(Data to examine)

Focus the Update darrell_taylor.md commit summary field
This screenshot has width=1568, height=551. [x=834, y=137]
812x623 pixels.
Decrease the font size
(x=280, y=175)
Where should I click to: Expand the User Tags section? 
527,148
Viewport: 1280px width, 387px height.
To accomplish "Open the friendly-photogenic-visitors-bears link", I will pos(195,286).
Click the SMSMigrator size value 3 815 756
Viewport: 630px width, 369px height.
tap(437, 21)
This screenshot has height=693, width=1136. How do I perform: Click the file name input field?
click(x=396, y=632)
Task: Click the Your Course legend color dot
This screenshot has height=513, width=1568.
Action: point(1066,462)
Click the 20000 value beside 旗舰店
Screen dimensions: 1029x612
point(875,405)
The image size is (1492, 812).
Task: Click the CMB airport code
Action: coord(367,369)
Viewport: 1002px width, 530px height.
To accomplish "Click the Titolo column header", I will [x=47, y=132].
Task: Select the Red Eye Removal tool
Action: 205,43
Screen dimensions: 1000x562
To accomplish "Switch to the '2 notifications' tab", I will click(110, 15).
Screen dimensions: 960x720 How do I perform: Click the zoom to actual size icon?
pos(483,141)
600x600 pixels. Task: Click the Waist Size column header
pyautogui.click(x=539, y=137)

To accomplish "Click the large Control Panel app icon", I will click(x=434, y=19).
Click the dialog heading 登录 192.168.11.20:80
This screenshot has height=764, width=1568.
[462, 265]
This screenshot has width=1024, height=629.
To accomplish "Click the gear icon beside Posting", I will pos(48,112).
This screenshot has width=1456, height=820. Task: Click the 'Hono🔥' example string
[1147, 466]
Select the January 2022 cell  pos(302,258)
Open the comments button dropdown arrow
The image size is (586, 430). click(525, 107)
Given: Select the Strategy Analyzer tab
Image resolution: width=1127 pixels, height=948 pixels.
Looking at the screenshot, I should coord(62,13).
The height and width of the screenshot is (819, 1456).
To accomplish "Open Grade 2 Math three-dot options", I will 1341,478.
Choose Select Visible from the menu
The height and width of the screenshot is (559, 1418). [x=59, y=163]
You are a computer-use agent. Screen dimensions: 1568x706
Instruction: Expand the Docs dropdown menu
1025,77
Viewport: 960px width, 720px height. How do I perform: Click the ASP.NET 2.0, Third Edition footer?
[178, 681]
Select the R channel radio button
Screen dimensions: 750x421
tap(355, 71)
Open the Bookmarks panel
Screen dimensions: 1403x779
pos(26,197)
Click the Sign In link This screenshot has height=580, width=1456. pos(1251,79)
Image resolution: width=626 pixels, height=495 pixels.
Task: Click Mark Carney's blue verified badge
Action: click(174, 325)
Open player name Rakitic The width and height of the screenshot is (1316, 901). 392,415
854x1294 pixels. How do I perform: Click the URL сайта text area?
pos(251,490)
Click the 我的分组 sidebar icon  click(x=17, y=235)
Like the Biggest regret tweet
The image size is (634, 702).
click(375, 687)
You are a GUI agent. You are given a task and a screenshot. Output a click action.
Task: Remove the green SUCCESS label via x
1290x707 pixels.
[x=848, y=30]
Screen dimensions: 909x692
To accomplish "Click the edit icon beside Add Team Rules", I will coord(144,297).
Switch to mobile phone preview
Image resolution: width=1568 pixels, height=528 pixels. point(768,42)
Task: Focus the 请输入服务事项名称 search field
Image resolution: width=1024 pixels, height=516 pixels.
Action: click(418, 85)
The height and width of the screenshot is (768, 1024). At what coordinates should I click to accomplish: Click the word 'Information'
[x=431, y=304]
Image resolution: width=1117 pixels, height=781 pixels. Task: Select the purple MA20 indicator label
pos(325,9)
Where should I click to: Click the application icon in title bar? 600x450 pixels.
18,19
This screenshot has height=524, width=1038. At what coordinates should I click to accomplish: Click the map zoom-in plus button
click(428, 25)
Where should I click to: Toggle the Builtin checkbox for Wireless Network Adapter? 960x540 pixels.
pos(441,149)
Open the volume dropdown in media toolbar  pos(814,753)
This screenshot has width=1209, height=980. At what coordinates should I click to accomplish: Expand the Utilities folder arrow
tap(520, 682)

(End Data to examine)

**Problem details:** Write out the full listing without altering anything.

**Solution below:**
Focus the Update darrell_taylor.md commit summary field
This screenshot has width=1568, height=551. [x=834, y=137]
812x623 pixels.
Decrease the font size
(x=280, y=175)
Where should I click to: Expand the User Tags section? 
527,148
Viewport: 1280px width, 387px height.
To accomplish "Open the friendly-photogenic-visitors-bears link", I will pos(195,286).
Click the SMSMigrator size value 3 815 756
Viewport: 630px width, 369px height.
tap(437, 21)
This screenshot has height=693, width=1136. How do I perform: Click the file name input field?
click(x=396, y=632)
Task: Click the Your Course legend color dot
This screenshot has height=513, width=1568.
Action: point(1066,462)
Click the 20000 value beside 旗舰店
Screen dimensions: 1029x612
point(875,405)
The image size is (1492, 812).
Task: Click the CMB airport code
Action: coord(367,369)
Viewport: 1002px width, 530px height.
To accomplish "Click the Titolo column header", I will [x=47, y=132].
Task: Select the Red Eye Removal tool
Action: 205,43
Screen dimensions: 1000x562
To accomplish "Switch to the '2 notifications' tab", I will click(110, 15).
Screen dimensions: 960x720 How do I perform: Click the zoom to actual size icon?
pos(483,141)
600x600 pixels. Task: Click the Waist Size column header
pyautogui.click(x=539, y=137)

To accomplish "Click the large Control Panel app icon", I will click(x=434, y=19).
Click the dialog heading 登录 192.168.11.20:80
This screenshot has height=764, width=1568.
[462, 265]
This screenshot has width=1024, height=629.
To accomplish "Click the gear icon beside Posting", I will pos(48,112).
This screenshot has width=1456, height=820. Task: Click the 'Hono🔥' example string
[1147, 466]
Select the January 2022 cell  pos(302,258)
Open the comments button dropdown arrow
The image size is (586, 430). click(525, 107)
Given: Select the Strategy Analyzer tab
Image resolution: width=1127 pixels, height=948 pixels.
Looking at the screenshot, I should coord(62,13).
The height and width of the screenshot is (819, 1456).
To accomplish "Open Grade 2 Math three-dot options", I will 1341,478.
Choose Select Visible from the menu
The height and width of the screenshot is (559, 1418). [x=59, y=163]
You are a computer-use agent. Screen dimensions: 1568x706
Instruction: Expand the Docs dropdown menu
1025,77
Viewport: 960px width, 720px height. How do I perform: Click the ASP.NET 2.0, Third Edition footer?
[178, 681]
Select the R channel radio button
Screen dimensions: 750x421
tap(355, 71)
Open the Bookmarks panel
Screen dimensions: 1403x779
pos(26,197)
Click the Sign In link This screenshot has height=580, width=1456. pos(1251,79)
Image resolution: width=626 pixels, height=495 pixels.
Task: Click Mark Carney's blue verified badge
Action: click(174, 325)
Open player name Rakitic The width and height of the screenshot is (1316, 901). 392,415
854x1294 pixels. How do I perform: Click the URL сайта text area?
pos(251,490)
Click the 我的分组 sidebar icon  click(x=17, y=235)
Like the Biggest regret tweet
The image size is (634, 702).
click(375, 687)
You are a GUI agent. You are given a task and a screenshot. Output a click action.
Task: Remove the green SUCCESS label via x
1290x707 pixels.
[x=848, y=30]
Screen dimensions: 909x692
To accomplish "Click the edit icon beside Add Team Rules", I will coord(144,297).
Switch to mobile phone preview
Image resolution: width=1568 pixels, height=528 pixels. point(768,42)
Task: Focus the 请输入服务事项名称 search field
Image resolution: width=1024 pixels, height=516 pixels.
Action: click(418, 85)
The height and width of the screenshot is (768, 1024). At what coordinates should I click to accomplish: Click the word 'Information'
[x=431, y=304]
Image resolution: width=1117 pixels, height=781 pixels. Task: Select the purple MA20 indicator label
pos(325,9)
Where should I click to: Click the application icon in title bar? 600x450 pixels.
18,19
This screenshot has height=524, width=1038. At what coordinates should I click to accomplish: Click the map zoom-in plus button
click(428, 25)
Where should I click to: Toggle the Builtin checkbox for Wireless Network Adapter? 960x540 pixels.
pos(441,149)
Open the volume dropdown in media toolbar  pos(814,753)
This screenshot has width=1209, height=980. At what coordinates should I click to accomplish: Expand the Utilities folder arrow
tap(520, 682)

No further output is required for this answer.